3. Asian Financial CDS – Chinese financial CDS widened notably last week, between +15 and +21 bps, as the country was hit with weak manufacturing data early in the week. Meanwhile, Japanese and Indian financial CDS were little changed.
4. Sovereign CDS – Sovereign Swaps were little changed last week. French sovereign swaps tightened by -1 bps to 33 bps while Italian sovereign swaps widened by +1 bps to 116.
5. Emerging Market Sovereign CDS – Emerging market swaps widened last week on concerns that their export-based economies would be hurt by slowing Chinese growth. Brazilian sovereign swaps widened the most, by +48 bps to 379, followed by Turkish swaps, which widened by +17 bps to 280.
6. High Yield (YTM) Monitor – High Yield rates fell 22 bps last week, ending the week at 7.15% versus 7.37% the prior week.
7. Leveraged Loan Index Monitor – The Leveraged Loan Index rose 3.0 points last week, ending at 1865.
8. TED Spread Monitor – The TED spread rose 3 basis points last week, ending the week at 31 bps this week versus last week’s print of 27 bps.
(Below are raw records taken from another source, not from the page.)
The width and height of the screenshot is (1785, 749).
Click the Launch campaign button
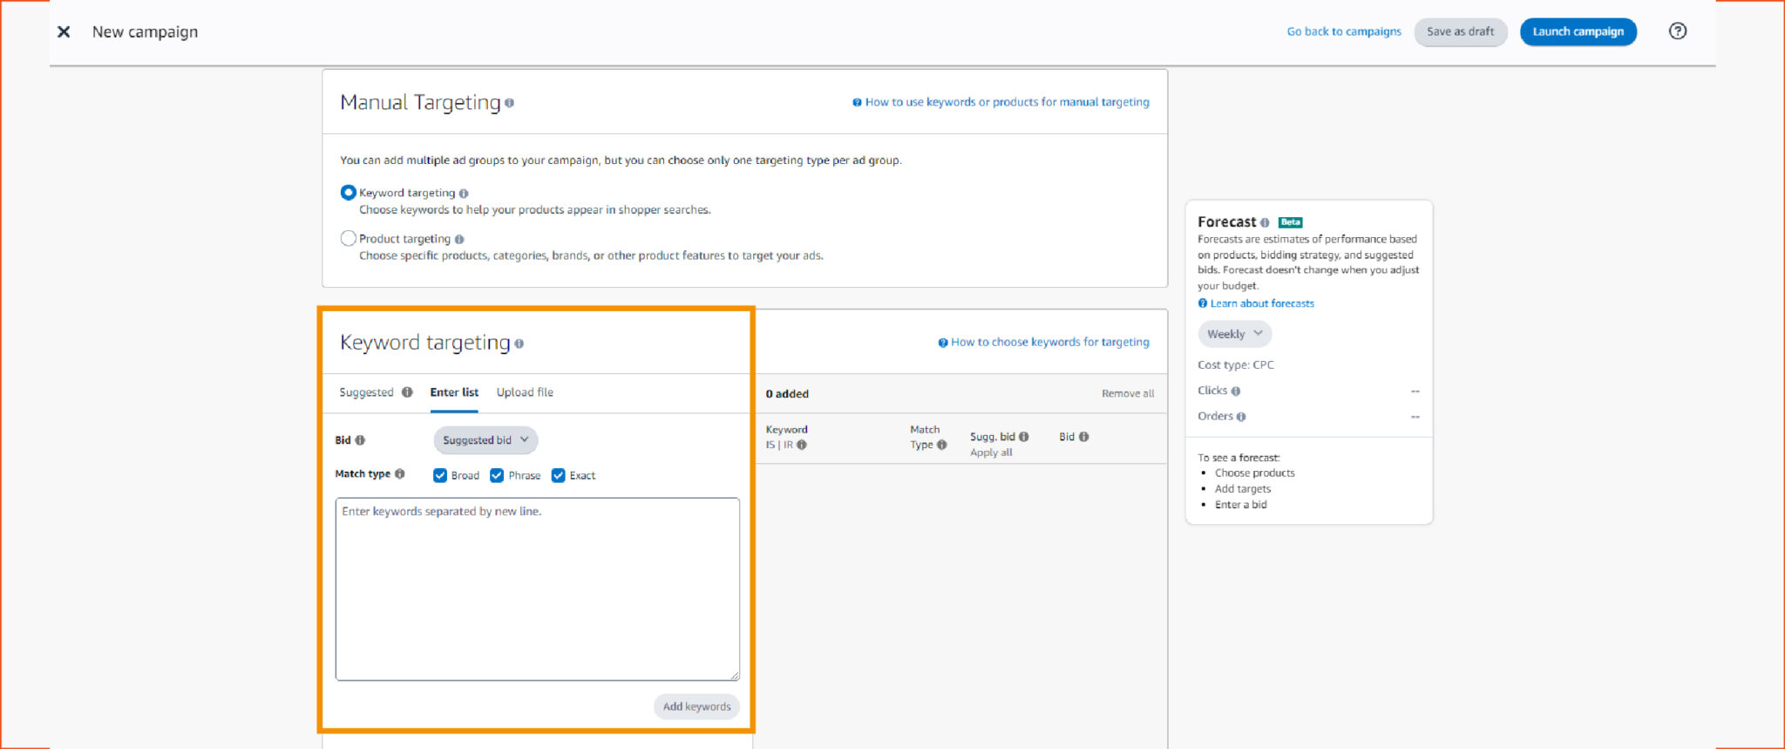pos(1578,31)
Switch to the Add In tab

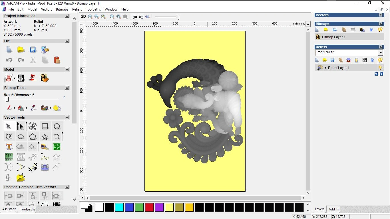[x=333, y=209]
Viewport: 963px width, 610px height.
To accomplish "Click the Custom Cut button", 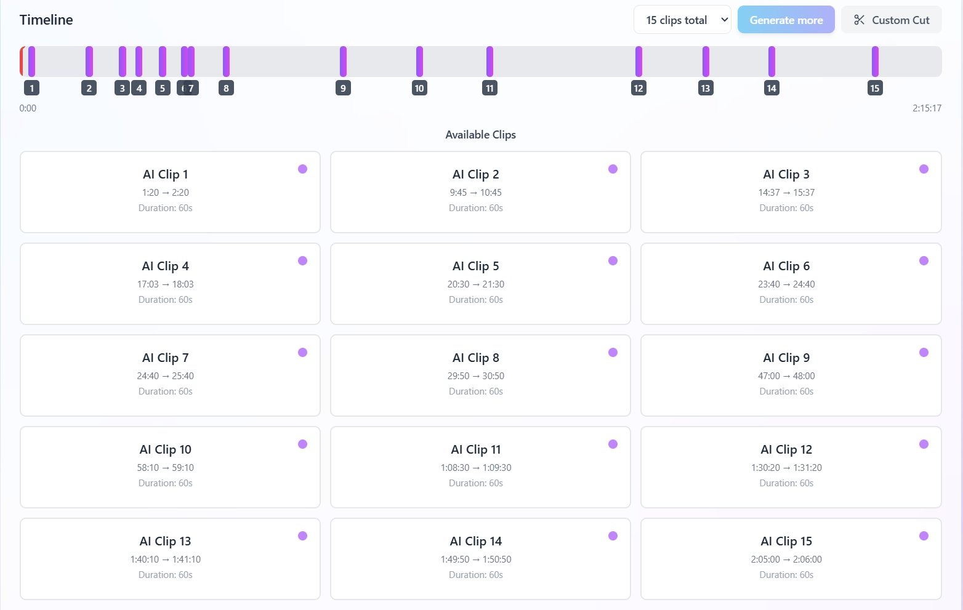I will [x=891, y=19].
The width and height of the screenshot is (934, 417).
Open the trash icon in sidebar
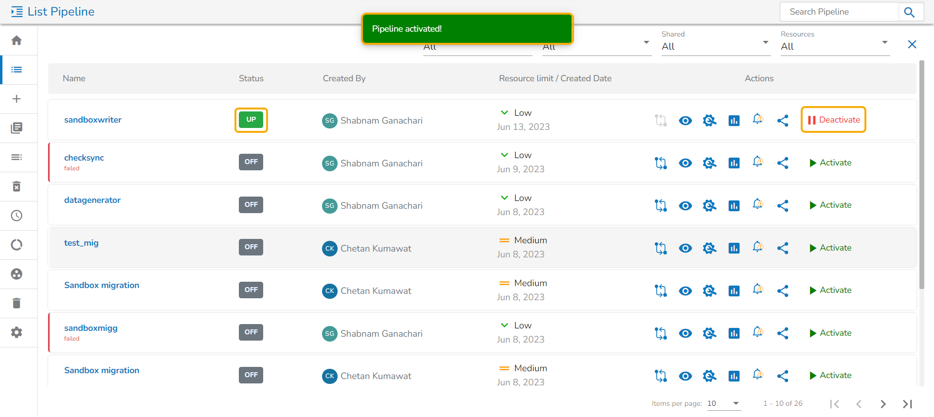(17, 303)
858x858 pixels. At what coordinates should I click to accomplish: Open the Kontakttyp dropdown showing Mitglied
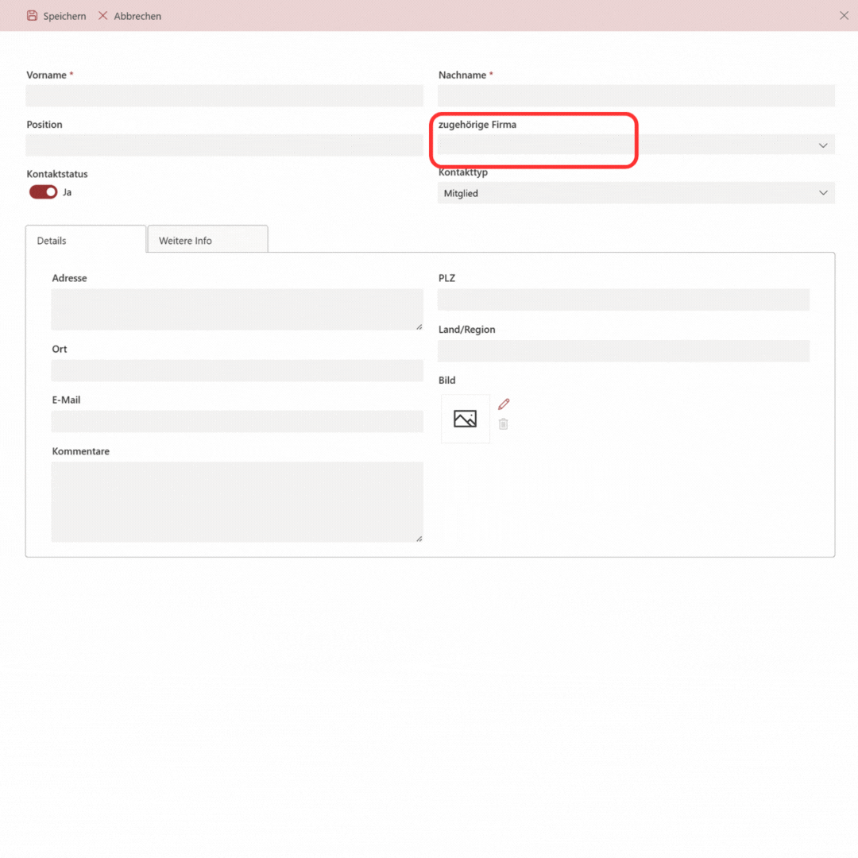click(636, 193)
9. CRB Commodity Price Index – The CRB index rose 6.2%, ending the week at 197 versus 185 the prior week. As compared with the prior month, commodity prices have decreased -0.8%. We generally regard changes in commodity prices on the margin as having meaningful consumption implications.
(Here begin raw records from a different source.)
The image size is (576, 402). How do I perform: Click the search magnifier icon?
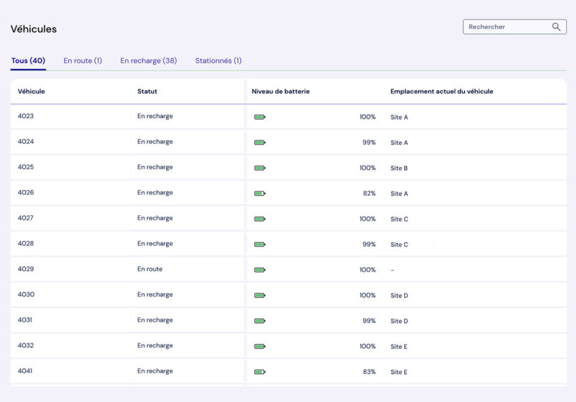556,27
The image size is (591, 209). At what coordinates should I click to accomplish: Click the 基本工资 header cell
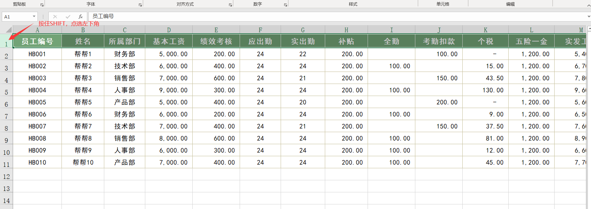coord(169,41)
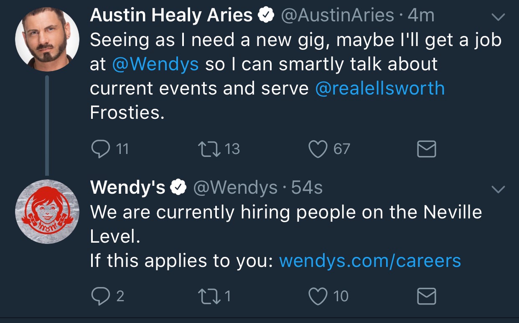Open the @AustinAries handle
The height and width of the screenshot is (323, 519).
pos(338,16)
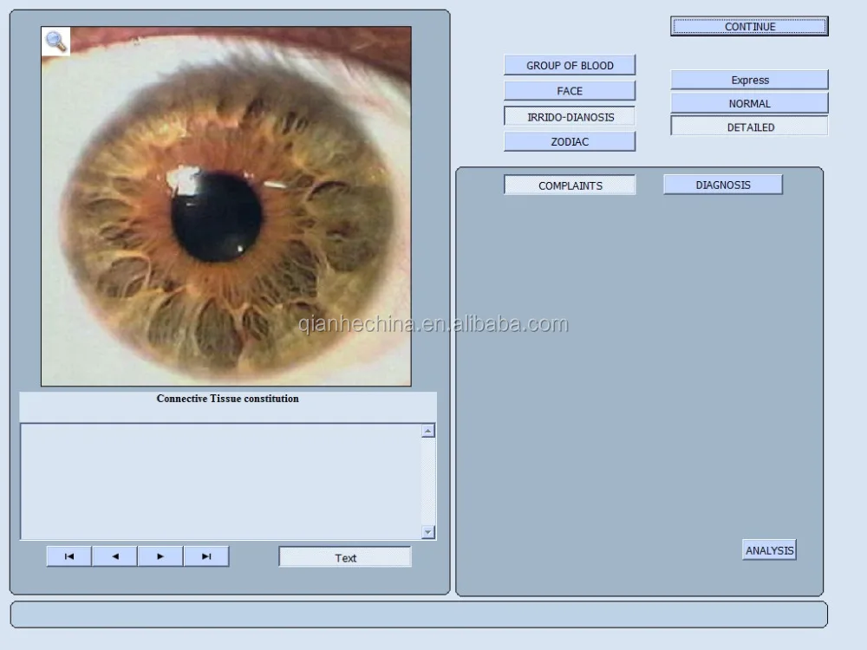Switch to the COMPLAINTS tab
This screenshot has width=867, height=650.
coord(570,185)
10. Euribor-OIS Spread – The Euribor-OIS spread (the difference between the euro interbank lending rate and overnight indexed swaps) measures bank counterparty risk in the Eurozone. The OIS is analogous to the effective Fed Funds rate in the United States. Banks lending at the OIS do not swap principal, so counterparty risk in the OIS is minimal. By contrast, the Euribor rate is the rate offered for unsecured interbank lending. Thus, the spread between the two isolates counterparty risk. The Euribor-OIS spread was unchanged at 10 bps.
11. Chinese Interbank Rate (Shifon Index) – The Shifon Index rose 26 basis points last week, ending the week at 2.03% versus last week’s print of 1.77%. The Shifon Index measures banks’ overnight lending rates to one another, a gauge of systemic stress in the Chinese banking system.
12. Chinese Steel – Steel prices in China fell 0.6% last week, or 13 yuan/ton, to 2260 yuan/ton. We use Chinese steel rebar prices to gauge Chinese construction activity and, by extension, the health of the Chinese economy.
13. 2-10 Spread – Last week the 2-10 spread tightened to 142 bps, -5 bps tighter than a week ago. We track the 2-10 spread as an indicator of bank margin pressure.
14. XLF Macro Quantitative Setup – Our Macro team’s quantitative setup in the XLF shows 5.9% upside to TRADE resistance and 2.5% downside to TRADE support.